The building will be on the smaller side, Crowe said, encompassing roughly 1,000 square feet of space. Customers can order and receive their food efficiently through a “cafeteria-style” method of service.
“It’s not a sit-down restaurant, and I didn’t want that anyway, even before COVID,” she said. “It’s simpler to do it this way.”
Crowe had drawn up her building’s design, but after reaching out to Kizer Construction owner Aaron Kizer, she learned she’d need an architect to draw the official documents.
In securing a loan to build her new restaurant, Crowe has had to price everything — including supply and labor costs, inventory and utilities — as part of her business plan. All of the documents and logistics needed have already been obtained through a meticulous process that Crowe has taken very seriously.
“I want to make sure I have it all lined up,” she said. “I don’t want to get this and found out, ‘Hey, this isn’t right. You need to get this.’ I want to know how hard everything is from the get.”
Some things have fallen into place through helpful support from Crowe’s community. When the planning commission told her she needed to secure a costly earthquake impact study for her business, they said it was possible to use one from another building in the area that had been built within the last five years.
Crowe, who donates regularly to the Daniel Pitino Shelter, said she reached out to the nonprofit about that study. They provided her with everything she needed, saving her $5,000.
Other issues, such as rising lumber prices and delays in shipping, have been taken into account too.

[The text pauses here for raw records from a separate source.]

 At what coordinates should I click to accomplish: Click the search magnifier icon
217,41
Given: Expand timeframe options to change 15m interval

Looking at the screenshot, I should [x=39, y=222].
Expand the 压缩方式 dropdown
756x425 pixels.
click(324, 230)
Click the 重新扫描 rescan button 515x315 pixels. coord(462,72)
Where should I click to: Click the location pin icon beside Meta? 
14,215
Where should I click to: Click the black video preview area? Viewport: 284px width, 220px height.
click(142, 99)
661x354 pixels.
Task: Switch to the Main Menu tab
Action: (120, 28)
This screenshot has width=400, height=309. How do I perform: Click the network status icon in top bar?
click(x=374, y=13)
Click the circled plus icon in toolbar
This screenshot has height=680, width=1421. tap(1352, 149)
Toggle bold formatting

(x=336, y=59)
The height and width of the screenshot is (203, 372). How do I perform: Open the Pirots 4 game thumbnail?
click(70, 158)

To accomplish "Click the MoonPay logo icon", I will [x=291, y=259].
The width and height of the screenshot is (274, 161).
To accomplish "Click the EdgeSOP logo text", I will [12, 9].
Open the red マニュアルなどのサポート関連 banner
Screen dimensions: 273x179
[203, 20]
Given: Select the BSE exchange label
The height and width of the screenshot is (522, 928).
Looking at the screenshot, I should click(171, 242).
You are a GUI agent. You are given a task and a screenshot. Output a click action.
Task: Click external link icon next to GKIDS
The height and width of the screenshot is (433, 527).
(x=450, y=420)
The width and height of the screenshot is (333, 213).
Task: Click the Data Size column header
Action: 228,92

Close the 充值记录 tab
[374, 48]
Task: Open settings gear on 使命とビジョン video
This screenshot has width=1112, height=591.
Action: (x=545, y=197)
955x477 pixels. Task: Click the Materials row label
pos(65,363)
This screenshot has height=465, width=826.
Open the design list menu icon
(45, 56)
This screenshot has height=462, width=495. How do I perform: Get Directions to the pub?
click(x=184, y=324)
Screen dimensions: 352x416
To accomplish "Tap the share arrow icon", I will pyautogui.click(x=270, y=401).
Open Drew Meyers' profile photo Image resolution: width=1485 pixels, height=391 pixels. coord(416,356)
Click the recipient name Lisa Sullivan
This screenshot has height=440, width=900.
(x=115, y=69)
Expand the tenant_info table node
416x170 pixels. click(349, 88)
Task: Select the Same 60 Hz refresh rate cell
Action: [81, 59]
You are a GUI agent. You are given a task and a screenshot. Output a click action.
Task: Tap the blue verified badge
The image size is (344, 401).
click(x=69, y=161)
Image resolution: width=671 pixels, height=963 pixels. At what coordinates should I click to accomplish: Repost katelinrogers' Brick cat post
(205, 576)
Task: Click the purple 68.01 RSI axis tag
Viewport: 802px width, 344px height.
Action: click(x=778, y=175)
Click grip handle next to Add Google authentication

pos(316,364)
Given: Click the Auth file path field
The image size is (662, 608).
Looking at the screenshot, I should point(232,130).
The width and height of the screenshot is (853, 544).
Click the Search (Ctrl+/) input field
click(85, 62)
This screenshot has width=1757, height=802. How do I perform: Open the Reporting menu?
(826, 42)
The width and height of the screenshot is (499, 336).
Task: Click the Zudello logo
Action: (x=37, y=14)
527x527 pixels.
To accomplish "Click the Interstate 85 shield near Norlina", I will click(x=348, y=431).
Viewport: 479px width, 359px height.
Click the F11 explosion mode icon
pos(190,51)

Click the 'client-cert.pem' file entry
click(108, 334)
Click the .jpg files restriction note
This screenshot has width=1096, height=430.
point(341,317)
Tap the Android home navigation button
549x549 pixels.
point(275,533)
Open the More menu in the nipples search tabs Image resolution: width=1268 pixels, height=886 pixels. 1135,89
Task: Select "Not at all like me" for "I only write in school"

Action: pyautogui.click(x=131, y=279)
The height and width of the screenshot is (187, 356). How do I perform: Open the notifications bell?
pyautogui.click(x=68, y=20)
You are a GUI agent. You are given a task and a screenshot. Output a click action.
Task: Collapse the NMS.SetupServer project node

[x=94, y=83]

Crowe said she’s now considering using pole barn materials instead of lumber to bring costs down and get business up and running as soon as possible.
If all goes according to plan, Crowe said she would like to have The Crowe’s Nest built by next spring, with hopes to have her business plan approved and permits granted by the time she closes Pinky’s down for the season in September.
“It’s going to happen, as long as God gives me the days,” she said. “That’s all I need.”